* What to work on
Return, unchanged, the lines from the beginning of the rows below through the line containing "coordinates (71, 710).".

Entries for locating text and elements
►
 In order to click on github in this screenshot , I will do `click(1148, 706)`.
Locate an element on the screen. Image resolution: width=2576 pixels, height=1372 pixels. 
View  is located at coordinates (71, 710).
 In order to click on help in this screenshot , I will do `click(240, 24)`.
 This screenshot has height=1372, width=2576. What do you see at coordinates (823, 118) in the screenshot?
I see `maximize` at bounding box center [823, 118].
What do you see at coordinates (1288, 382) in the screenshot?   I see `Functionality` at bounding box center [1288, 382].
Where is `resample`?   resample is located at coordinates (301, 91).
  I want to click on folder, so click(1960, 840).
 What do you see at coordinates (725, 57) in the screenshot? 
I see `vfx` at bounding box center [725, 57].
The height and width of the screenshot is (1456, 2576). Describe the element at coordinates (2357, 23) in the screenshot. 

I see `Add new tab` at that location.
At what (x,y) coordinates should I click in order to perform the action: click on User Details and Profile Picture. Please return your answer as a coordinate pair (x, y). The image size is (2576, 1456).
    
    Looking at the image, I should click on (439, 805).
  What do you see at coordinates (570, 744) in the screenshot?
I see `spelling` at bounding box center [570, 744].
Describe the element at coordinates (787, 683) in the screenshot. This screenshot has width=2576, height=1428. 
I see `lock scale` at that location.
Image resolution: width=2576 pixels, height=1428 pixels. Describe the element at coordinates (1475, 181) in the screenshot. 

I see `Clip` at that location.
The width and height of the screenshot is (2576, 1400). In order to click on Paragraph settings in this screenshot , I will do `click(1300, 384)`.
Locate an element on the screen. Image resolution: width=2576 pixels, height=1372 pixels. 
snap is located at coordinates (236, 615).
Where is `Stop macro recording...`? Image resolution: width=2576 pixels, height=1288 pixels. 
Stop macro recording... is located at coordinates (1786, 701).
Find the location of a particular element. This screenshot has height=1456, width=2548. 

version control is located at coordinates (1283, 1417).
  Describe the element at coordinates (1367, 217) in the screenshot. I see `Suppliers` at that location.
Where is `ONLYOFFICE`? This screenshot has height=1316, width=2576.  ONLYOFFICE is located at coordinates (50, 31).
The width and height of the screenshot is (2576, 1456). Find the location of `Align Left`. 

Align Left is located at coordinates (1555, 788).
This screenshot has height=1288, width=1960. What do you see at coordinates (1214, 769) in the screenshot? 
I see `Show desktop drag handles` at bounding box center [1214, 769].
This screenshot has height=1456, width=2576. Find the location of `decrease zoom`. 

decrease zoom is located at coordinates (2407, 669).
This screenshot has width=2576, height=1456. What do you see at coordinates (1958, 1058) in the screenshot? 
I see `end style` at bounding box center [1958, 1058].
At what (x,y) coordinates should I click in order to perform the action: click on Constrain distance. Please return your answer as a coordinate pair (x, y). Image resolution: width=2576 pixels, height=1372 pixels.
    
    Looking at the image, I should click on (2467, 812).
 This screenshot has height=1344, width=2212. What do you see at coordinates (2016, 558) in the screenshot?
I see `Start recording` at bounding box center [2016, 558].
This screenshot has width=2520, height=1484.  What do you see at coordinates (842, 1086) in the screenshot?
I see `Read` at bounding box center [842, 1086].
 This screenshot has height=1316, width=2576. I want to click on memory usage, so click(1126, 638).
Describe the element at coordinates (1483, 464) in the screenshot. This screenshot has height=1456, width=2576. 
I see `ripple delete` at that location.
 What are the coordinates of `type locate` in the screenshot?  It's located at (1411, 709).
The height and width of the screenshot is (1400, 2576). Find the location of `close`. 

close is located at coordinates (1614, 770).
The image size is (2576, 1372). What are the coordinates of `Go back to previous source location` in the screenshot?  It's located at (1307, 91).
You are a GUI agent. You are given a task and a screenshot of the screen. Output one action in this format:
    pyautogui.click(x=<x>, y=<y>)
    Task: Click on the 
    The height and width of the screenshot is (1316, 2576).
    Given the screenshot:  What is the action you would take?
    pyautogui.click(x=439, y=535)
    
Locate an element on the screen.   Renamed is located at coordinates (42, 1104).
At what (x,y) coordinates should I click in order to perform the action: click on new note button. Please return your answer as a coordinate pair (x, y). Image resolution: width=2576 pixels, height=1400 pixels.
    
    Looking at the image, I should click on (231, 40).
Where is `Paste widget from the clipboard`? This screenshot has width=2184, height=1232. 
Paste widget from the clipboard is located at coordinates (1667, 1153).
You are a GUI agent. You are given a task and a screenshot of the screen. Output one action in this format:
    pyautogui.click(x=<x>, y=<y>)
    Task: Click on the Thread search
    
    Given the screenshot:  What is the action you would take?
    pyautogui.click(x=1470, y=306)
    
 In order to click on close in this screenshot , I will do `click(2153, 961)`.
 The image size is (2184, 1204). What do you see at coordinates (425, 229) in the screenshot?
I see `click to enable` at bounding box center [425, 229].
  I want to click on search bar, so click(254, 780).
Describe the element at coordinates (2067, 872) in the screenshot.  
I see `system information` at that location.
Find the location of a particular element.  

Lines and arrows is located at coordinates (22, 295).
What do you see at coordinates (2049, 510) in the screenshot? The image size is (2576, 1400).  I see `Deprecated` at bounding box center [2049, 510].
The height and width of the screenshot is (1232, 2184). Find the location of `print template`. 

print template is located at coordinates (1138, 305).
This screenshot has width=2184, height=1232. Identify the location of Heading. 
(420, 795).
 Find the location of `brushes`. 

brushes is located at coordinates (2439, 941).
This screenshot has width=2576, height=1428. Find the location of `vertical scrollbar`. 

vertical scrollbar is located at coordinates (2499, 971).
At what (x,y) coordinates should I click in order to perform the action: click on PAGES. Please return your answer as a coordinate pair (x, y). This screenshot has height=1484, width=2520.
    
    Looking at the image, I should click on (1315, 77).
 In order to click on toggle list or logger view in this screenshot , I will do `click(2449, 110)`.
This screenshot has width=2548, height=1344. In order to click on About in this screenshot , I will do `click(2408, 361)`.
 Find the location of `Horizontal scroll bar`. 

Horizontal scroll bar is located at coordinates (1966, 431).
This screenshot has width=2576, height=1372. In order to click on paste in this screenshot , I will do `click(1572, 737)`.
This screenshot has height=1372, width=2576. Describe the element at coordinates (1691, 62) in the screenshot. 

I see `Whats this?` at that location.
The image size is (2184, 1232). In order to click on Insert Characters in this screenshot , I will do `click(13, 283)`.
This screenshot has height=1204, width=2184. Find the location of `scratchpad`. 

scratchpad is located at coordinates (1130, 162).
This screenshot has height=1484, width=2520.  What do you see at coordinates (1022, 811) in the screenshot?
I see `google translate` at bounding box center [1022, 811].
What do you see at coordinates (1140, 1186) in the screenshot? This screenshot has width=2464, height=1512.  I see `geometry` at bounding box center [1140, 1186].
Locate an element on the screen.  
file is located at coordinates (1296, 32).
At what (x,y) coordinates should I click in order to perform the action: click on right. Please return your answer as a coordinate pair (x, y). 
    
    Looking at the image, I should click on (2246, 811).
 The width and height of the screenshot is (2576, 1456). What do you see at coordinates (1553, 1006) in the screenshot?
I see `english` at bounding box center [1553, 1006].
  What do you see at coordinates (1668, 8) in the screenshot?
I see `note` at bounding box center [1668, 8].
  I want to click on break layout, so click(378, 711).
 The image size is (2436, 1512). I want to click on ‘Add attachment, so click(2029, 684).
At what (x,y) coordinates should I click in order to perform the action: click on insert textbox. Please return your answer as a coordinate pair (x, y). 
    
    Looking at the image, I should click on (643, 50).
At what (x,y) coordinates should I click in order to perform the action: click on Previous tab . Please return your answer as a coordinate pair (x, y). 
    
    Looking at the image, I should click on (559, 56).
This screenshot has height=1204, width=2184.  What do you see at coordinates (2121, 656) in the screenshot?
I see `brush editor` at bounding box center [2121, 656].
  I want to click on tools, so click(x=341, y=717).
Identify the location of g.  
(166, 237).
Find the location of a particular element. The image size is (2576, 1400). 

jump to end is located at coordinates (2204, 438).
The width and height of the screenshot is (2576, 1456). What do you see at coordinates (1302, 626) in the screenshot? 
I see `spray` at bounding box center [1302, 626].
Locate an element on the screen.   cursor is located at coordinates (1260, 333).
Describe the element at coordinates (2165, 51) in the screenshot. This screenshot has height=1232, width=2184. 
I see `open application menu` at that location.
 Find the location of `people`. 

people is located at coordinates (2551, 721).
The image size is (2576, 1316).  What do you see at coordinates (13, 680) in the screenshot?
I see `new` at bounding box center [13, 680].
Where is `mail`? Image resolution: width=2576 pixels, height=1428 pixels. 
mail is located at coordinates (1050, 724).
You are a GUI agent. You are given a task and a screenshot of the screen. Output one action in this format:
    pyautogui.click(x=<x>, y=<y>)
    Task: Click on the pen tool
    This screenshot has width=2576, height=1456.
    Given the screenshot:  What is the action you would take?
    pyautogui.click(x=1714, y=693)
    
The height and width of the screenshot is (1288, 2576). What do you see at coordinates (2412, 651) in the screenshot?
◄
* Result
 In order to click on github in this screenshot , I will do `click(1148, 706)`.
Locate an element on the screen. Image resolution: width=2576 pixels, height=1372 pixels. 
View  is located at coordinates (71, 710).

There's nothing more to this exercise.